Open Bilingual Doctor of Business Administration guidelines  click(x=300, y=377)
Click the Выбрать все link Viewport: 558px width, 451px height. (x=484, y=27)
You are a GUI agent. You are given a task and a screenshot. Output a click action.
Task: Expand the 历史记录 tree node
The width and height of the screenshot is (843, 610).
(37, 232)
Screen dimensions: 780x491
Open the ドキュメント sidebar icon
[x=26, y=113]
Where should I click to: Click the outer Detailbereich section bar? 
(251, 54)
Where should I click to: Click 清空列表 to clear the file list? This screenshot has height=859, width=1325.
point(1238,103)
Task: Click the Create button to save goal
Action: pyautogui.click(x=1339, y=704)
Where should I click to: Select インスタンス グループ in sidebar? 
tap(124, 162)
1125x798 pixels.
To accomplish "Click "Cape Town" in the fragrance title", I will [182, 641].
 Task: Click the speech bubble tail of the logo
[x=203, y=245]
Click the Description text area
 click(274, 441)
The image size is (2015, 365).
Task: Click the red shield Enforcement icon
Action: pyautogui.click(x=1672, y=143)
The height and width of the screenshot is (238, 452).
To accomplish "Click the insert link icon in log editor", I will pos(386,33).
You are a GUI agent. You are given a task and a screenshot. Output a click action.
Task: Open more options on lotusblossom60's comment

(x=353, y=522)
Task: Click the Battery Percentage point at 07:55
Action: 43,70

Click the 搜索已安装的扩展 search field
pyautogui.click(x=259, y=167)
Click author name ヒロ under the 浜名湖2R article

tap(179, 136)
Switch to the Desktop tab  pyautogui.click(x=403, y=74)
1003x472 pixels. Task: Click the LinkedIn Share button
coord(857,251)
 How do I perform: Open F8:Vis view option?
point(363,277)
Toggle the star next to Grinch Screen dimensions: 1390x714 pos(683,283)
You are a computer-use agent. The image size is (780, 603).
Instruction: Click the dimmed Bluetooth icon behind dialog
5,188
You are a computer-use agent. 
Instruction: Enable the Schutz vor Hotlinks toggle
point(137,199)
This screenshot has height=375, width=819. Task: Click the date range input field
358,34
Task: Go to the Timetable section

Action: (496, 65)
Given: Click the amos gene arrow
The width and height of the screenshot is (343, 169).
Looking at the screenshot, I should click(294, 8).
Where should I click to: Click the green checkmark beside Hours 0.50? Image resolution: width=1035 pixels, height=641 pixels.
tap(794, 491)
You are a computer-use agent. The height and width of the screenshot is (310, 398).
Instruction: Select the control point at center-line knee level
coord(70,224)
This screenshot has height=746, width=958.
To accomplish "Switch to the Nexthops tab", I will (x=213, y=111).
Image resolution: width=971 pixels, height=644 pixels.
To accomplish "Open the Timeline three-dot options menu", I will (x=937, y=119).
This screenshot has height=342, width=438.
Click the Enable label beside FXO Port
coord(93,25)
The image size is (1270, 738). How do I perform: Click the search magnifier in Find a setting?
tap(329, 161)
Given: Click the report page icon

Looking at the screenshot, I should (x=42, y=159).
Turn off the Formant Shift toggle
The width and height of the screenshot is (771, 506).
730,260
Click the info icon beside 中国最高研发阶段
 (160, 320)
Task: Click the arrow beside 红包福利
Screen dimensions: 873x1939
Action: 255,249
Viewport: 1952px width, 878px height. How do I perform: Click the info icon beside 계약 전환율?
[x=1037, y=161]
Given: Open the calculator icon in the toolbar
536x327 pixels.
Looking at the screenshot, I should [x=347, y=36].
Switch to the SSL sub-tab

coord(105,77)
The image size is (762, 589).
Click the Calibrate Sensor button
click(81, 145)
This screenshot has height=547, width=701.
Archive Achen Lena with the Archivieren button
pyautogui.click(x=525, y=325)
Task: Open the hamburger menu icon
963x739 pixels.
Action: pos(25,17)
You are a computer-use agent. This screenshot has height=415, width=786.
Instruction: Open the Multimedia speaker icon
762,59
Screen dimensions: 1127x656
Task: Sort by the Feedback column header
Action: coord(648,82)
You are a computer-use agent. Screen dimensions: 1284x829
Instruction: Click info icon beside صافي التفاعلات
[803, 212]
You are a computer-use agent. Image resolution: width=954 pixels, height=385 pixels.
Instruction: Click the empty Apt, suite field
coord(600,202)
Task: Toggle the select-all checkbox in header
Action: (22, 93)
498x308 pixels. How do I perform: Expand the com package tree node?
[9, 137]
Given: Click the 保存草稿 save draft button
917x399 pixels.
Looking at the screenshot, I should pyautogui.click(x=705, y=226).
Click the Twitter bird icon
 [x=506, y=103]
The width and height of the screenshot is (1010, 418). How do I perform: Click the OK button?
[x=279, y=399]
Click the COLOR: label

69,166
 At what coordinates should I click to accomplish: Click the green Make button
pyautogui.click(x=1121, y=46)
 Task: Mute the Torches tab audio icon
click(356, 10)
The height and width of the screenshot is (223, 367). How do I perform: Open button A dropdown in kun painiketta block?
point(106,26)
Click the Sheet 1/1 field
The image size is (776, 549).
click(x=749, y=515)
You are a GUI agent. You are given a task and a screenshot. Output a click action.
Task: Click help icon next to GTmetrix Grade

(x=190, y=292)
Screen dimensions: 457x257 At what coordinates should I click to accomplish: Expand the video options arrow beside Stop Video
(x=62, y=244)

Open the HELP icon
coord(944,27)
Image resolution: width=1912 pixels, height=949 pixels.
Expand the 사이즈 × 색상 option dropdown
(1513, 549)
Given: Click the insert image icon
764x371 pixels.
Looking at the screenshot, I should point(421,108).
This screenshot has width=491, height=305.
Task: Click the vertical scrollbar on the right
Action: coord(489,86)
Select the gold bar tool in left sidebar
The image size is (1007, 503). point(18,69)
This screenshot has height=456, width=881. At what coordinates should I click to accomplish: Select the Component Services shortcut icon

•••

### [Problem to solve]
The lines above that hold the string "agent" are to be located and copied.

### [Solution]
You are a GUI agent. You are given a task and a screenshot. Output a click action.
You are a GUI agent. You are given a task and a screenshot. Output a click action.
You are a computer-use agent. The image size is (780, 603).
You are a computer-use agent. 
You are a computer-use agent. The height and width of the screenshot is (310, 398).
You are a computer-use agent. This screenshot has height=415, width=786.
You are a computer-use agent. Screen dimensions: 1284x829
You are a computer-use agent. Image resolution: width=954 pixels, height=385 pixels.
You are a GUI agent. You are given a task and a screenshot. Output a click action.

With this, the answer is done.